练习要求:
a. 根据原文摘录回答下列问题：
(i) 附加到 API 服务进程时使用的进程号是多少？
(ii) monitor 命令设定每隔几秒统计一次？
(iii) 观测结果显示慢调用的参数是什么？
b. 列出原文摘录中出现的所有 peeka-cli 子命令。

原文摘录:
^^^^^^^^
示例教程
通过实际场景学习如何使用 Peeka 诊断和解决问题。
目录
场景 1:诊断慢接口
问题描述
API 接口偶尔响应很慢(> 1 秒),需要找出慢调用的原因。
解决步骤
1. 附加到进程
# 找到 API 服务进程
ps aux | grep "api_server.py"
# 输出: user 12345 ...
# 附加
peeka-cli attach 12345
2. 监控整体性能
# 每 10 秒统计一次
peeka-cli monitor "app.api.handle_request" --interval 10
输出:
{"type":"observation","func_name":"app.api.handle_request","total":150,"success":148,"fail":2,"avg_rt":250.5,"min_rt":50.2,"max_rt":1850.3}
发现 max_rt 高达 1850ms,存在慢调用。
3. 观测慢调用
# 只观测执行时间 > 1000ms 的调用
peeka-cli watch "app.api.handle_request" \
--condition "cost > 1000" \
--times 10
输出:
{"type":"observation","watch_id":"watch_001","func_name":"app.api.handle_request","args":[{"user_id": 12345}],"result":{"status": "ok"},"duration_ms":1850.3,"count":1}
发现慢调用参数为 user_id=12345。
^^^^^^^^
已存条目:
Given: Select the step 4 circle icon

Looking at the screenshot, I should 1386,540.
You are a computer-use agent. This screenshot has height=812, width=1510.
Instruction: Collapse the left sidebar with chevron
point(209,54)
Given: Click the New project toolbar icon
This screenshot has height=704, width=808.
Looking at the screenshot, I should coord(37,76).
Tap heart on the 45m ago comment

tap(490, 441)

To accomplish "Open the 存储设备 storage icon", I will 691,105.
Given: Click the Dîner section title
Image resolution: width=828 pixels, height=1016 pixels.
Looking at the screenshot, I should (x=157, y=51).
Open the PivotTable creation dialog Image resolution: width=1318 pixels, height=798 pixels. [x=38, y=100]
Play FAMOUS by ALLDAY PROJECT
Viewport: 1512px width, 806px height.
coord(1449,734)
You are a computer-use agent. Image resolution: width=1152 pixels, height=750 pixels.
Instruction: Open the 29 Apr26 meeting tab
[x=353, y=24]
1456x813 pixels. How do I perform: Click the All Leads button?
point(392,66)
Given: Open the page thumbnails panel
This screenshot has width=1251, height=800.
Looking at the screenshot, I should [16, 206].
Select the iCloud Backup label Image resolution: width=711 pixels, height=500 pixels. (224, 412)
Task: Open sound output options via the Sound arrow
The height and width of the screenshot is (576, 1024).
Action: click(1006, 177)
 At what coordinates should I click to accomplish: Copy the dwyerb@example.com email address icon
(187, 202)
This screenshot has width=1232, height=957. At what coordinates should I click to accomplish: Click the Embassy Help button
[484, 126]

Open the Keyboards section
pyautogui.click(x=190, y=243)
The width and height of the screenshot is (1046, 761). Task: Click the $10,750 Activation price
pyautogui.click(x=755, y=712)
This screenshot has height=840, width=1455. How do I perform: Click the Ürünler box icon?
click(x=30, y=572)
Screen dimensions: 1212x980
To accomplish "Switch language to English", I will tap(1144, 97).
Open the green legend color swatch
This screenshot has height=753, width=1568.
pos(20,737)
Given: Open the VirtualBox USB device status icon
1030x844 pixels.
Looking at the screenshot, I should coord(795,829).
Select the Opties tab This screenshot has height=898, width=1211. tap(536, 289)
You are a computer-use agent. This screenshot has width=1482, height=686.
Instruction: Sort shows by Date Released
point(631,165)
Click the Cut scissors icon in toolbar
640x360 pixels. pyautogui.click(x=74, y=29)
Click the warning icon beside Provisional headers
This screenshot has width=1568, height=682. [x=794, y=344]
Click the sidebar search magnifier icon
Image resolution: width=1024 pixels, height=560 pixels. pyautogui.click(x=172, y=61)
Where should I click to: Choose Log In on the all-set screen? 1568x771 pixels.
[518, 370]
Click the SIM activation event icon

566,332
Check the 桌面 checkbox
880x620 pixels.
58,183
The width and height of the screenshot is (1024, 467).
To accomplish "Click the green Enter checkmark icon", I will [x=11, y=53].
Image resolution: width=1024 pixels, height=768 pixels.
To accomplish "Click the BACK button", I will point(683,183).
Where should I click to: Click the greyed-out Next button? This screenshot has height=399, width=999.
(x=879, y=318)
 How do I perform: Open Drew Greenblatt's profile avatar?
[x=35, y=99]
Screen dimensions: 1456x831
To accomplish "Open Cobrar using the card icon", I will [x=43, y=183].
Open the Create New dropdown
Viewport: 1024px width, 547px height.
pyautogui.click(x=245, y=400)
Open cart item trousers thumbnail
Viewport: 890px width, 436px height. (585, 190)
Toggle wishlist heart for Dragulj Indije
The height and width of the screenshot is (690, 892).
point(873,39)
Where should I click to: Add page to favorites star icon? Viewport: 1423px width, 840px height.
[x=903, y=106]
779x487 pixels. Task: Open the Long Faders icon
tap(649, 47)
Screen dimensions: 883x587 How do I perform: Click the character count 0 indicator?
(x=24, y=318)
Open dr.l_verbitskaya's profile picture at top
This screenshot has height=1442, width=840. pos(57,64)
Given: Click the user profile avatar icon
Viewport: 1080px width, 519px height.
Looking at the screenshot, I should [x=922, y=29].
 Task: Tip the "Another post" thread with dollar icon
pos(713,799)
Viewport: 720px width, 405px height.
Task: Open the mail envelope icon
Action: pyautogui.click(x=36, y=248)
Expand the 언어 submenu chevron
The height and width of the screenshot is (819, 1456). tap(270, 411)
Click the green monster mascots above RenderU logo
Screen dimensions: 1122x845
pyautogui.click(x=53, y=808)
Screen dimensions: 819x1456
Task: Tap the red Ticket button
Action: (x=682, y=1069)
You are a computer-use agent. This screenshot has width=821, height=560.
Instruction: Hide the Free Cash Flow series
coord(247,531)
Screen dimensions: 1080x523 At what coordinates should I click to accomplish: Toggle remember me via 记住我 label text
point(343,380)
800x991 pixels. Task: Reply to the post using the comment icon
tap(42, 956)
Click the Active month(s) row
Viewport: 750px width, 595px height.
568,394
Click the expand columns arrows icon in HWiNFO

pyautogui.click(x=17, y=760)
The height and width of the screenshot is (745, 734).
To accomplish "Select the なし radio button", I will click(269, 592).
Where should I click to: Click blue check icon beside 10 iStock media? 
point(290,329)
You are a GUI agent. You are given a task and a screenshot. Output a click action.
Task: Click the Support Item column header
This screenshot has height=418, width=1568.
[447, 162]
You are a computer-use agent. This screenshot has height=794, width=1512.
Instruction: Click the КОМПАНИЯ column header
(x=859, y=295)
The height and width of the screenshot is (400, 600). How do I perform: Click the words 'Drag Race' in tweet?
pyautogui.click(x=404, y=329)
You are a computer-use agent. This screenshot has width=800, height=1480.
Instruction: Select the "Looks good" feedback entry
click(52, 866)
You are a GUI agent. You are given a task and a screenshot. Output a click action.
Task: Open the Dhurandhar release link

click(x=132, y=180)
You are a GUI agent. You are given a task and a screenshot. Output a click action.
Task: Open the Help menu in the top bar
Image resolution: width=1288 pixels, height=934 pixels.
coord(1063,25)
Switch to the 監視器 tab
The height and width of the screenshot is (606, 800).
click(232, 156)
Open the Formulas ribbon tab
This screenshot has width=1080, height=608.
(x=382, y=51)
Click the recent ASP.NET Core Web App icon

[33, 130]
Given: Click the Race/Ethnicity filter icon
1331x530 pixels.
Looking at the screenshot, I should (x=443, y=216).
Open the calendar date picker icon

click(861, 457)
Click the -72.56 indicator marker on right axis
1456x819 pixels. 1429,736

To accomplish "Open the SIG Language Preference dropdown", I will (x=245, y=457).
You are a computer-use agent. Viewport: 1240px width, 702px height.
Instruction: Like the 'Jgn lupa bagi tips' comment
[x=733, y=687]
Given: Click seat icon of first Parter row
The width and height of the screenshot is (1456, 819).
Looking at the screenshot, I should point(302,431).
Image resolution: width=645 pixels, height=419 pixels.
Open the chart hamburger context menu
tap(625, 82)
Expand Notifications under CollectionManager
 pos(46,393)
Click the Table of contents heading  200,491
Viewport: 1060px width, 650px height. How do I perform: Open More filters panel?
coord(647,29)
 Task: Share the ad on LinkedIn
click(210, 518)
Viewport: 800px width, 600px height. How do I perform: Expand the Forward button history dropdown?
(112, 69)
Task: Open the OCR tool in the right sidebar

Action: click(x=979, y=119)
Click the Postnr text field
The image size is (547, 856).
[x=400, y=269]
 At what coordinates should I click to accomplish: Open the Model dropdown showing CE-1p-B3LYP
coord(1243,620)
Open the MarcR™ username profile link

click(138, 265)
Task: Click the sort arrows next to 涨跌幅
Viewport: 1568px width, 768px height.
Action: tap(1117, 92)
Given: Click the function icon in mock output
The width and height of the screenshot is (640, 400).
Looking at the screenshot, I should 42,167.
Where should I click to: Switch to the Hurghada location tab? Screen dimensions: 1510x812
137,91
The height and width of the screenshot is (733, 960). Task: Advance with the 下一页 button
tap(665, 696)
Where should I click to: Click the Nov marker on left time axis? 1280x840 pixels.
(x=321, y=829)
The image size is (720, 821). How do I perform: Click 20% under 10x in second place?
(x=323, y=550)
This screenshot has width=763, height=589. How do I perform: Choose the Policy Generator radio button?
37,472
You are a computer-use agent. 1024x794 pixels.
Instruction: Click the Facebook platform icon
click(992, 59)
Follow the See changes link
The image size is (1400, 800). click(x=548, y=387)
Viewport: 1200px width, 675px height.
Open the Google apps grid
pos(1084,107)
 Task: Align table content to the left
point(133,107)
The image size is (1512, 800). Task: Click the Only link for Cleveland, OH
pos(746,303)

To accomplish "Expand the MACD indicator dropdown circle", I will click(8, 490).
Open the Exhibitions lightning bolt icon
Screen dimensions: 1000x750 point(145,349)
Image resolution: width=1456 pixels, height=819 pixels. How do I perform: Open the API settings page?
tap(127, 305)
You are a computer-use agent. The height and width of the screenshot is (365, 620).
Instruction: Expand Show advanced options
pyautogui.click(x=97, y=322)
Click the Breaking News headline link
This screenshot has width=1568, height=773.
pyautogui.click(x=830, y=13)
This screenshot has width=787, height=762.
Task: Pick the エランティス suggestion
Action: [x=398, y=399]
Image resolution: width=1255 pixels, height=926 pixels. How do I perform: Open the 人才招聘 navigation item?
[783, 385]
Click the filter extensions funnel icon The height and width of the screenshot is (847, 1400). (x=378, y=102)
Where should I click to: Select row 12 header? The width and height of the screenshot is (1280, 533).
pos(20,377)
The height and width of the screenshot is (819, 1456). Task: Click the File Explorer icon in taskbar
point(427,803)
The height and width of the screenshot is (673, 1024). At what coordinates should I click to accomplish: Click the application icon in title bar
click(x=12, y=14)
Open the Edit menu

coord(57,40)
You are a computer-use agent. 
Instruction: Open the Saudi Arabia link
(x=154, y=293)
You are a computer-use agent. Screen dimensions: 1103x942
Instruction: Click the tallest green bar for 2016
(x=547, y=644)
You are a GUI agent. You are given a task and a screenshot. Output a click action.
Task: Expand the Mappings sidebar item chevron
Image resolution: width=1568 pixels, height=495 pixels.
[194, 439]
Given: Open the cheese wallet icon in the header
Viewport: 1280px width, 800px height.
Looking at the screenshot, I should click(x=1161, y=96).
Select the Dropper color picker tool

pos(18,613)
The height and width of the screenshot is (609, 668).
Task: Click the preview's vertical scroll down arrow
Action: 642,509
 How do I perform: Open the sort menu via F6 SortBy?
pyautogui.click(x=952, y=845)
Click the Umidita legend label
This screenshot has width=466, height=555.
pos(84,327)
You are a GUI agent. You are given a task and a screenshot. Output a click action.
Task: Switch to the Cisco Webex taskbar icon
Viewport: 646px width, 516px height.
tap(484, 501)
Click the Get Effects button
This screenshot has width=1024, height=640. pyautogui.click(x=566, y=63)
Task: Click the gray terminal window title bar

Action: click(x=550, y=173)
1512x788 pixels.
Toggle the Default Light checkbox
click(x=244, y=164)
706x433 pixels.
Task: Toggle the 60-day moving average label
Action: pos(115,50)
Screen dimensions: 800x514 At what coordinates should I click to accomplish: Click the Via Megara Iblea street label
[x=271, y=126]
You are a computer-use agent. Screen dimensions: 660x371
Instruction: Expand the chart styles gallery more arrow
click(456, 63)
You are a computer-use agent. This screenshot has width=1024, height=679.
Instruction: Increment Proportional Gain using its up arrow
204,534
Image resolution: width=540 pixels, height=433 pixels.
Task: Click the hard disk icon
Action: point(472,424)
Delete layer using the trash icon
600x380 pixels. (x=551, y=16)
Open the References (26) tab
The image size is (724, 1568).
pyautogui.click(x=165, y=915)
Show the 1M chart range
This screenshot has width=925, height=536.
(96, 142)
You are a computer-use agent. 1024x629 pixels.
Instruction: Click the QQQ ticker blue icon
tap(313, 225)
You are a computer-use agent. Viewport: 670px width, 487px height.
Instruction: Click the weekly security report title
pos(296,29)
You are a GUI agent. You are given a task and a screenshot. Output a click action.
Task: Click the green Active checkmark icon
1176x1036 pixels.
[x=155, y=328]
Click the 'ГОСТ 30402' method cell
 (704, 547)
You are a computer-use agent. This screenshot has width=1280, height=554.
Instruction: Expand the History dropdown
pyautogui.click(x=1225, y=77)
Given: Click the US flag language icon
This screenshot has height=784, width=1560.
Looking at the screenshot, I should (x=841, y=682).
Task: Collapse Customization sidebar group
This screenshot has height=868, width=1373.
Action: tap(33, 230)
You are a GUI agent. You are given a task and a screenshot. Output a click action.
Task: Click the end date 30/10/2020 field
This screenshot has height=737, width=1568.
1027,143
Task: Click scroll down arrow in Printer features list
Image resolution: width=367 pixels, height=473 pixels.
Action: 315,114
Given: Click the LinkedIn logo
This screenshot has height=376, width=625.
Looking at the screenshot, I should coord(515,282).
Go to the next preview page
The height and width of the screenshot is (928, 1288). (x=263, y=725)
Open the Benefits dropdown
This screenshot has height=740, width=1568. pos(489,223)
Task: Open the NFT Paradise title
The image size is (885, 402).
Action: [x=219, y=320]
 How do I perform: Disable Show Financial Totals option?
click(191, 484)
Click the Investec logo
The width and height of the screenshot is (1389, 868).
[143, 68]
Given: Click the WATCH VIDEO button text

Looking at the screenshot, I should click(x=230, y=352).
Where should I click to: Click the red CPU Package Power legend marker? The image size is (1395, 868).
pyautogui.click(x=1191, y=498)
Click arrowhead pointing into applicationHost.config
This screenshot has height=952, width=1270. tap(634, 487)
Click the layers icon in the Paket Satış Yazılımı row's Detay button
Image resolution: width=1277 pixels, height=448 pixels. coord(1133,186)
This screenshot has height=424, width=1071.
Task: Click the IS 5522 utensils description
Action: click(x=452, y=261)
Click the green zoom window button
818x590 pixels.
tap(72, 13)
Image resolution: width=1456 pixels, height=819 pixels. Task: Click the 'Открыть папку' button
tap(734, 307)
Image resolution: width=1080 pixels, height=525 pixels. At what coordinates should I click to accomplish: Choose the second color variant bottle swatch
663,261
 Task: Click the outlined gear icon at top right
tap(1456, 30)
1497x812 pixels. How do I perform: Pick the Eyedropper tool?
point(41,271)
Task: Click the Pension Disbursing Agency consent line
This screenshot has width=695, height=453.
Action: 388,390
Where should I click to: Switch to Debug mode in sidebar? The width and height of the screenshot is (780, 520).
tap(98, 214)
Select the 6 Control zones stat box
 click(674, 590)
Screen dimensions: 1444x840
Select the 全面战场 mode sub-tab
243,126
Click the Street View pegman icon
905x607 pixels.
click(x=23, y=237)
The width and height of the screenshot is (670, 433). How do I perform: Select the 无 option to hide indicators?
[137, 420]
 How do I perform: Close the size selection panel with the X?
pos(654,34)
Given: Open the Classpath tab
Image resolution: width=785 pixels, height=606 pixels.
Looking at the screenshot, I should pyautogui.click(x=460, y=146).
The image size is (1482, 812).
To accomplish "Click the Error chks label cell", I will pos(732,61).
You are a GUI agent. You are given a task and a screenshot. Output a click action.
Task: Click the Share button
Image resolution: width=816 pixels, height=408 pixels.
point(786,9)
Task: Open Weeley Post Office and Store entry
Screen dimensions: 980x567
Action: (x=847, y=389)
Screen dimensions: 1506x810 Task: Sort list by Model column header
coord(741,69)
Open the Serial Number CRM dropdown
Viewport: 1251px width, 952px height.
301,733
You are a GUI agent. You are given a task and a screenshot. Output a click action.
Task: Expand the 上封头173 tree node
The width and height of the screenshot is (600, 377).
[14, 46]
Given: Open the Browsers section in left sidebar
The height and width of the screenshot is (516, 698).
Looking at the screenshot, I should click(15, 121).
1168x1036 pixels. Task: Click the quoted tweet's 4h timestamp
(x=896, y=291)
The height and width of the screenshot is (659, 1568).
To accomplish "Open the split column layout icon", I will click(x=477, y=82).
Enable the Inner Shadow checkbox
^^^^^^^^
逐题答案:
a.
(i) 12345
(ii) 10 秒
(iii) user_id=12345

b. attach、monitor、watch